I’ll be honest — I don’t know a lot about pawn shops. I’ve never been in one, mostly because they never seem to be in the best parts of town, and their windows often have too many bars on them to actually see inside as I pass by on the road. OK, I might be a wuss, but those are my reasons.
However, I would totally walk into Gold & Silver Pawnshop, a pawn shop only minutes away from the Las Vegas strip and the subject of the breakout History Channel show “Pawn Stars.” Yeah, I know — the History Channel.

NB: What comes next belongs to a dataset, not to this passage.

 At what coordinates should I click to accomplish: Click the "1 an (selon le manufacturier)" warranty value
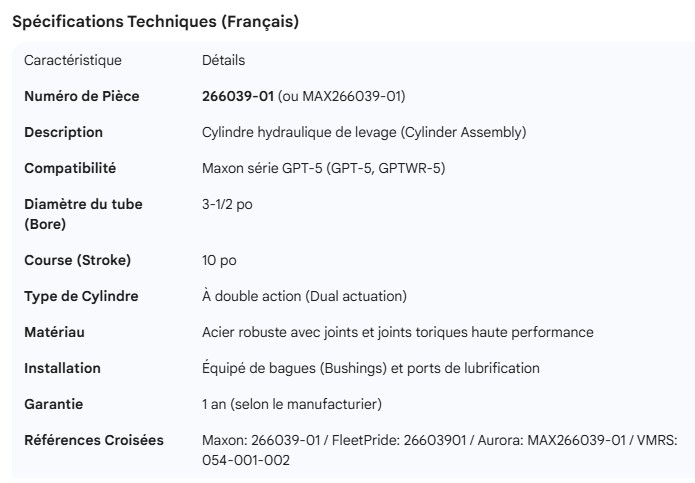(292, 404)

I think its success as a cult phenomenon is because the executive producers found a gold mine of personality in the three generations of the Harrison family who primarily own and operate Gold & Silver Pawnshop — Richard, the “Old Man”; Rick, Richard’s son; and Corey, Rick’s son, also known as “Big Hoss.” Not personality in the sense of the bickering Kardashian siblings, but in the sense of friendly, occasionally hysterical banter between the Harrison men, especially as the Old Man tries to teach Big Hoss a lesson or three.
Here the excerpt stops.